The problem with correlationism is not that it drew attention to the relationship between thought and being, humans and the world, but that in doing so it had a tendency to reduce other beings to what they are for us. Correlationism’s question always seems to be “what are things for us?”, “how do the beings of the world reflect us?” Thus, in Kant, you get the analysis of how beings are structured by our categories and forms of intuition (time/space). Things are transformed into “phenomena”, where “phenomenon” signifies being as it is structured by us. The phenomenologists draw attention to how beings are organized around our meanings and projects and how they are given in and through these meanings and projects. Again, beings are transformed into phenomena. The semioticians and partisans of the linguistic turn perpetually show how things signify and express our meanings. For example, when Zizek analyzes German, French, and English toilets, he shows how each embodies and represents the dominant ideology of these peoples.

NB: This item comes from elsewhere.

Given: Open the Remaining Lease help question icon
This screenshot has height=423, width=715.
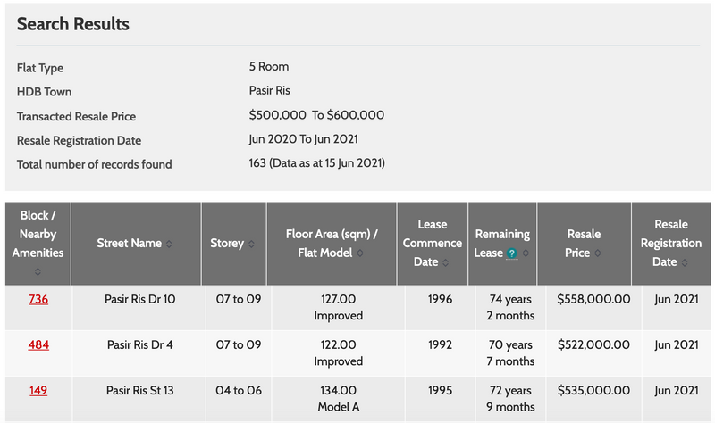Looking at the screenshot, I should (x=512, y=253).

Within correlationism, the beings of the world are treated as screens upon which we project ourselves. These are strange projections because we don’t experience them as issuing from us, but as being properties of the entity itself. The critical and philosophical task thus becomes one of recovering these meanings, of showing how they structure our relationships to entities, of showing how they issue from us, of showing how they are constructed by us. I hasten to add that these are valuable projects that should not be abandoned. The point is not to abandon these modes of analysis, but to broaden the modes of analysis open to us.

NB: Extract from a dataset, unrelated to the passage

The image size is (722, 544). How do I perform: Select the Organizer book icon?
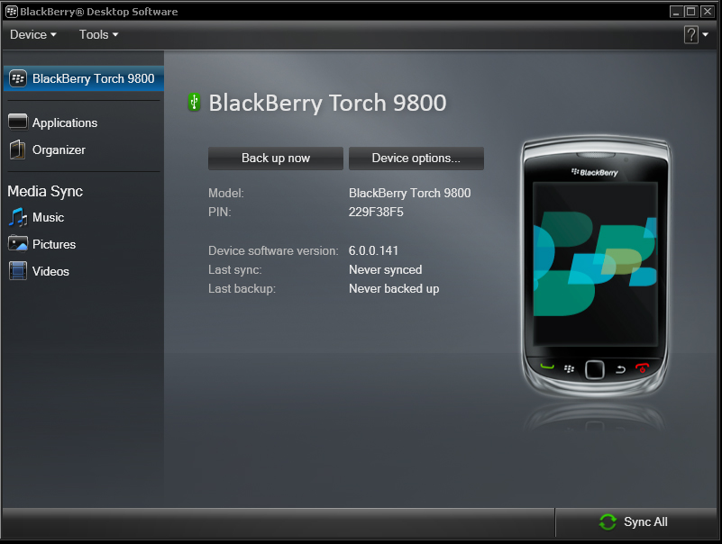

If realism has any critical significance, then perhaps it lies in asking what entities contribute as the entities that they are independent of any meanings we might attribute to them. What do entities do– not what do they mean –and above all, how do they affect us and our social relations? How do they modify, by virtue of what they are, our ways of doing, acting, and relating to one another in the world? Zizek wants to ask how toilets express a particular ideology, but we can also ask the question of how toilets and waste management change the lives of a people. What is the difference between a society that has toilets and a society that uses outhouses, latrines, etc. What problems emerge as a result of this way of handling waste? How does our relationship to diseases such as cholera change? What is the significance, for social relations, of not having periodic epidemics of cholera? We are looking here at what the things contribute and do and how they change our lives. What is discerned here is a different form of power; one that isn’t based on belief or ideology, but on built features of environments. As a consequence, different strategies of politics emerge through thinking how these powers might be engaged with to render other forms of life possible. Correlationism renders this invisible.